Dear listfolk,
The case of Pococke's work, for all its obsoleteness, illustrates how India remained the leading Homeland candidate *in Europe* well into the 19th century. This early OIT already existed even before the notion of an IE language family. Voltaire, Johann Herder, Immanuel Kant and others had already traced European culture to India before William Jones' 1786 message of an IE kinship. The key role of Sanskrit in this discovery, and the closeness of Sanskrit to the earliest versions of reconstructed ancestral PIE, made it logical to put the Homeland in India. The classical expression of this Indocentric phase was Friedrich Schlegel's book Sprache und Weisheit der Indier, 1808. But even August Schleicher's 1861 story in PIE about the sheep and the horses is still a lot more Sanskritic than later reconstructions of PIE.

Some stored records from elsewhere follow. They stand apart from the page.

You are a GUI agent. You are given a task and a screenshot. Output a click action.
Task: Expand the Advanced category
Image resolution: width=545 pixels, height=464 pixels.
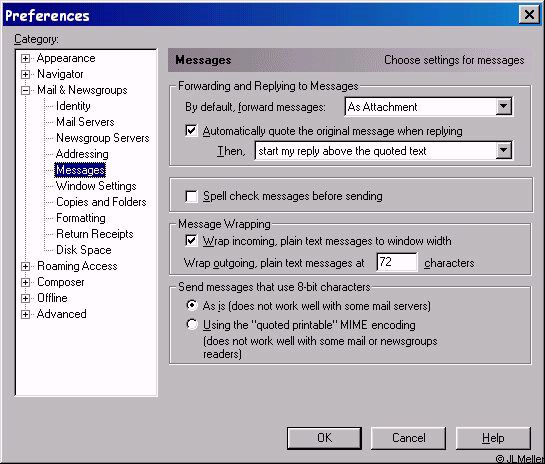pos(25,314)
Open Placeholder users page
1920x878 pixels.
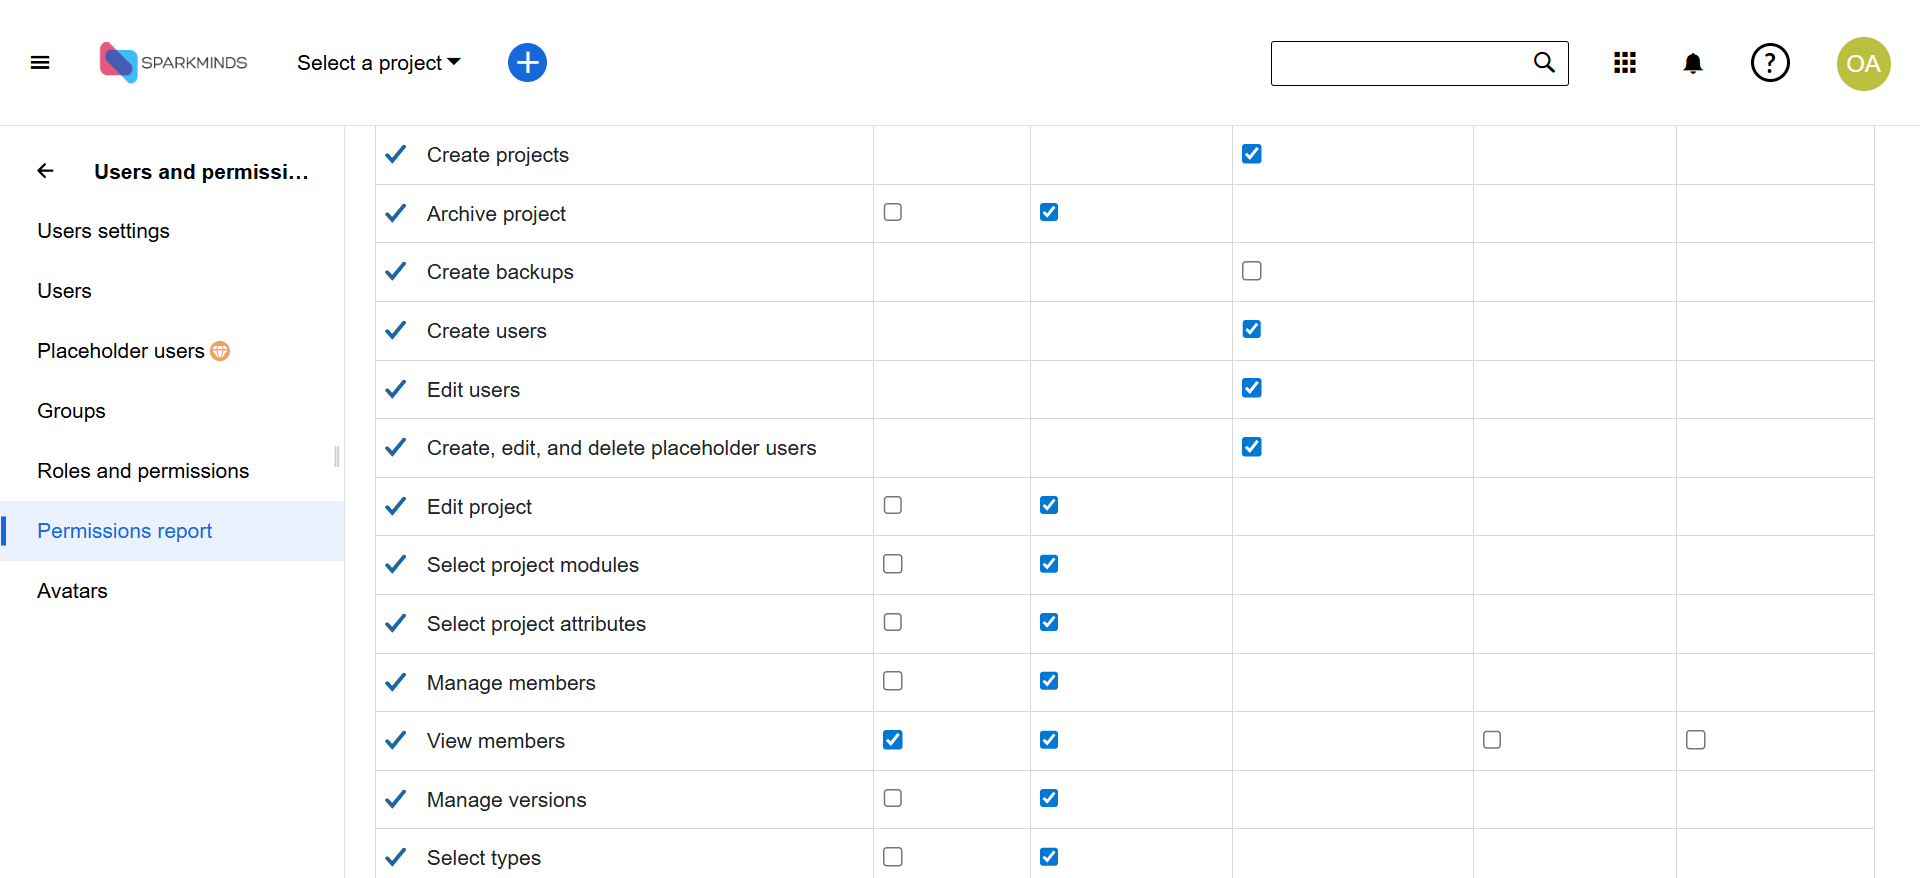coord(121,351)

This needs to be said because AIT polemicists, both among professional linguists and among New-Rightist ideologues, always fulminate that the OIT is a "Hindutva concoction" (usually with the implication that "it is politically motivated, so we need not bother answering it"). This is factually incorrect, starting with the fact that VD Savarkar, launcher of the notion Hindutva in his 1924 book Hindutva, simply accepted the AIT, then clad in the aura of science and the prestige of European academe. What much is true is that the Hindutva current latched on to the OIT once KD Sethna revived it in the 1980s. This was after 150 years in which the AIT had played a prominent political role in anti-Hindu discourse, first in British colonial self-justification, then as a cornerstone of the Nazi worldview (contrary to 19th German Indomania, Hitler had a deep contempt for Hindus), and then, until now, as the alpha and omega of the Dalitist and Dravidianist movement and of the Christian Missionary claim on the Tribals. Even then, the Hindutva movement has never invested any effort in pro-OIT research but piggy-backs on the lone efforts of a handful of scholars. It has never even familiarized itself with the state of the art, which explains the uninformed nonsense whenever they open their mouths about the Homeland debate.
Yesterday and today there was a conference of the Indogermanische Gesellschaft in Brussels. During the tea breaks, I discreetly asked around for opinions on the Urheimatfrage. Result was the same as I always find at such conferences: most professionals of IE linguistics have no real opinion on it. Either they are camp-followers of an Urheimat somewhere on the Wolga, simply because that it what was taught to them (thus even two very prominent scholars in the field), or they say that "we will never know", since the question has been around for so long and so many things have already been claimed. For most, it is not a live issue anymore, if only because any concern about origins is deemed quaint; this contrasts with the strong passions the question still provokes in India. It follows that only a small minority really champions the AIT and argues the AIT, not really many more (though with far more institutional support) than the active and competent OIT champions. The latter can be counted on the fingers of two hands, with the majority being Europeans.
Anyway, to sum up: the Pococke case is a reminder that, while the term "OIT" only dates to the 1990s (presumably coined by Edwin Bryant), the OIT as an explanatory model dates to the 18th century, staying on deep into the 19th, and stems not from India but from Europe.
Dr. Koenraad Elst
(till recently Visiting Professor of Indo-European Studies at the Indus University, Ahmedabad, a job that by Indian law I could only get because there was no qualified native candidate in sight)
From a quick google search "India OIT Pococke",
his work appears well known and used in various writings related to the "Out of India" view.
Best,
Christophe
A colleague working on Hellenic religious reconstructionism recently came across an 1852 book by one Edward Pococke entitled
India in Greece: Truth in Mythology (Containing the Sources of the Hellenic Race, the Colonization of Egypt and Palestine, the Wars of the Grand Lama and the Bud'histic Propaganda in Greece). The book itself is
available on Archive, and there is some
information on the author on WorldCat, but not much. Would anyone on this list happen to know more about Pococke and his work?